Dating apps and websites are evolving to include new features and interfaces, but for many Indian online daters, the information found on a dating profile is not enough. Indians tend to do a little extra online research on their online dates, new research from NortonLifeLock has found. According to the report, almost a third of Indian online daters surveyed (29%) were not matched with a potential partner after finding disturbing posts on social media, while others were not matched. matched after discovering photos online that conflict with their dating profile pictures (34%) and some even unmatched after finding disturbing information about their family (22%).

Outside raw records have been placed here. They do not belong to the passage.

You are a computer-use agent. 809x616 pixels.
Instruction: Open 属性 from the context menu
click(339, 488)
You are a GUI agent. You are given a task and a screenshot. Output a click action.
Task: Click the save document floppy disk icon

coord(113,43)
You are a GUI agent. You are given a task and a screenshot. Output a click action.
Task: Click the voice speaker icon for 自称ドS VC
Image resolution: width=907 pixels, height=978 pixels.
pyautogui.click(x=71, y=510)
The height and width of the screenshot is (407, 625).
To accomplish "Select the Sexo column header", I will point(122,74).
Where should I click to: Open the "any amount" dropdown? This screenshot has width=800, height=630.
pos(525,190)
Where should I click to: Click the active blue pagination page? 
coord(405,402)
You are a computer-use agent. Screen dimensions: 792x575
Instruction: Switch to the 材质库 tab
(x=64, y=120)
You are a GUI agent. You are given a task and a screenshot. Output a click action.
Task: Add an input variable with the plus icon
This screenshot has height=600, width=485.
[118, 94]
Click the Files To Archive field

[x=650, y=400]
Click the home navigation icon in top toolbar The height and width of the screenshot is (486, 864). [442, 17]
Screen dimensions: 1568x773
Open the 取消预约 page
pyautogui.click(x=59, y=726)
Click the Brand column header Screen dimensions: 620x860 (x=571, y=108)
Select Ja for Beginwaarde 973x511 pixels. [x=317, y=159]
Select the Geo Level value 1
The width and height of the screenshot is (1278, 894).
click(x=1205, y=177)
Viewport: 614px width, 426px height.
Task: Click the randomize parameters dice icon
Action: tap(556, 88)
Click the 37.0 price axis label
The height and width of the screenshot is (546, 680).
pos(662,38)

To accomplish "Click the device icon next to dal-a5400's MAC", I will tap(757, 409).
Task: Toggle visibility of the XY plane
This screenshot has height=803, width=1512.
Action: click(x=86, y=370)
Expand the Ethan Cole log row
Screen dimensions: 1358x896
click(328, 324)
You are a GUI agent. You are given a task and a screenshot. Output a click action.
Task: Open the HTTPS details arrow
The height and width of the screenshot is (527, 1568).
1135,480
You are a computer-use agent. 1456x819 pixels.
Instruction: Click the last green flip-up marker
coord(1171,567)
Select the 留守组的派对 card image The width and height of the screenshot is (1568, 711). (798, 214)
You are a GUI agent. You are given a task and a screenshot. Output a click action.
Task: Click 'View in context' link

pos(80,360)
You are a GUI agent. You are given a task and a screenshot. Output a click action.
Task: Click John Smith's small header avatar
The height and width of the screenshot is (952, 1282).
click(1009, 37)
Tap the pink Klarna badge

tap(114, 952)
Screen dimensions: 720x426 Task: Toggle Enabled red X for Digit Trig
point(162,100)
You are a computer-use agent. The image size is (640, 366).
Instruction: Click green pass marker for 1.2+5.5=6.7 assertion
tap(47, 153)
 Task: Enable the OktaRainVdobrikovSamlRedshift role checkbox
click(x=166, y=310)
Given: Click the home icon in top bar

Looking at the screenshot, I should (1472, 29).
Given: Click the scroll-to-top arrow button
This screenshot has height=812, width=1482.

The most common tactics for checking out a potential date include researching their social media profiles (60%), profiles on professional networking sites (43%), and social media profiles of friends and family (40 %). If that sounds intrusive, think of matches that are subject to background checks unknowingly, nearly 19% of Indians surveyed who use or have ever used a dating app or website admit to “paying for a background check. their correspondence.
“We found that 73% of Indian adults surveyed who have been in a romantic relationship admit to having contacted their current or former partner without their knowledge or consent/permission. Almost a third of Indian adults who have ever used a website or dating app 34% have used something other than their full name on the platform It is important to be careful when sharing your personal information on dating apps as it can making consumers vulnerable if personal information falls into the wrong hands,” said Ritesh Chopra, Field Sales and Marketing Manager, India and SAARC Countries, NortonLifeLock.
Furthermore, Indian adults surveyed admitted that they had even viewed a romantic interest’s music account (27%) and even used information accessible through payment apps such as PayPal, Google Pay, Amazon Pay, PayTM, to verify someone else’s account. public activity (21 percent).
Around 2 in 5 Indians surveyed say they have accidentally ‘liked’ an old post or photo on a social media profile, either from a romantic interest or their partner’s ex-partner. Of those who admitted to being stalked online, around a quarter of respondents admitted to tracking their current or former partner’s location via a location-sharing app or creating a fake profile to monitor them on social media.
Meanwhile, 49% of younger generations aged 18-39 said they would be more likely to stalk a current or former partner online if they knew they wouldn’t get caught, compared to 42% of people aged 40 and over. Interestingly, only 30% of Indians shared their location with a friend or family member before meeting someone they met online in person.